Looking For Red, White and Blue Between Bach, Beethoven And Brahms: Can American Music Be Found at American Music Festivals?

Looking For Red, White and Blue Between Bach, Beethoven And Brahms: Can American Music Be Found at American Music Festivals?

Santa Fe Chamber Music Festival Santa Fe, New Mexico July 17-August 23, 1999 Chamber music and chili peppers: that’s the image of the Santa Fe Chamber Music Festival conjured both by its musical choices and by the 20-year series of posters Georgia O’Keefe created for it. American — Northern and Southern hemisphere — works can… Read more »

Written By

Mic Holwin

Santa Fe Chamber Music Festival
Santa Fe, New Mexico
July 17-August 23, 1999

Chamber music and chili peppers: that’s the image of the Santa Fe Chamber Music Festival conjured both by its musical choices and by the 20-year series of posters Georgia O’Keefe created for it.

American — Northern and Southern hemisphere — works can be found at Santa Fe in abundance. Here Latin composers share the lime(light) with the U.S. For those music lovers who like their chamber music picante, Santa Fe is the place to go.

Highlights of Santa Fe’s 27th season include the Festival — commissioned (its 24th so far) world premiere of a string quartet by Mexican composer Mario Lavista performed by the Cuarteto Latinamericano, the fiery Mexican string quartet on a mission to bring Latin American composers to the world.

Lavista joins Shulamit Ran, Oliver Knussen and Leon Kirchner as composers-in-residence this year. (Past resident composers have included Aaron Copland, Ned Rorem, Ellen Taaffe Zwilich and John Harbison.)

Traditional and new works are categorized as equals here, in a cladistics method of programming that makes for some strange but thought-provoking bedfellows, like Ligeti’s Continuum in the middle of a program of Bach sonatas and partitas.

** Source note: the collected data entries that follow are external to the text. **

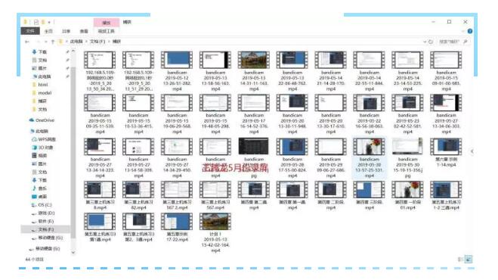Image resolution: width=498 pixels, height=280 pixels.
Task: Select the mountain landscape video dated 2019-05-13 15-42-02
Action: (x=215, y=233)
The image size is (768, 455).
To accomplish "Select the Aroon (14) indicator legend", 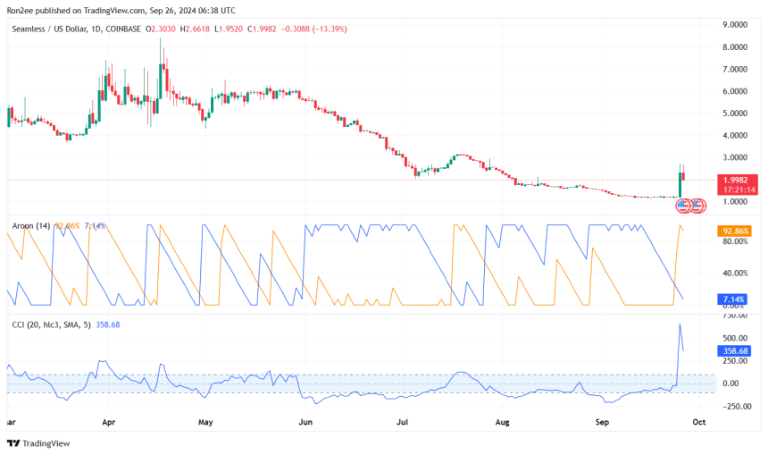I will pos(29,226).
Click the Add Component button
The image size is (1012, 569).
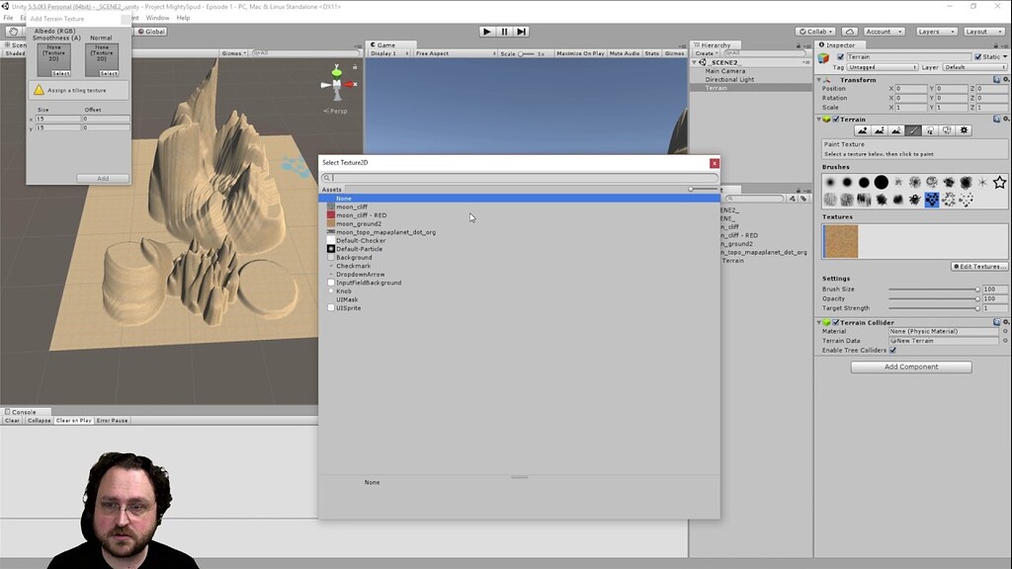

Laced with intriguing Southwestern-themed programs, Santa Fe acknowledges its surroundings, as in an evening of Spanish chamber music and tapas with musicians, music and food from Spain and Mexico held at the 18th-century Spanish colonial Rancho de Las Golondrinas, or its free concerts to celebrate Santa Fe’s Spanish and Indian heritages.

One especially enticing program features Argentine-born composer Osvaldo Golijov’s Yiddishbuk and a 1931 string quartet by Silvestre Revueltas played by the Cuarteto Latinoamericano, Lavista’s Marsias for Oboe and 8 Crystal Glasses, plus Astor Piazzolla and the late Mexican-based American-expatriate Conlon Nancarrow played by pianist Ursula Oppens.

Another Golijov work, K’Vakarad, will be performed by the Canadian in-residence St. Lawrence String Quartet and clarinetist Chen Halevi, along with a Weber quintet and Schubert and Brahms pieces.

Cuarteto Latinoamericano also performs Revueltas’s String Quartet No. 4 (“Música de Feria”) and the Boccherini “Fandango” quintet with David Leisner on guitar at Las Golondrinas on a concert that includes songs from de Falla and the Spanish Renaissance.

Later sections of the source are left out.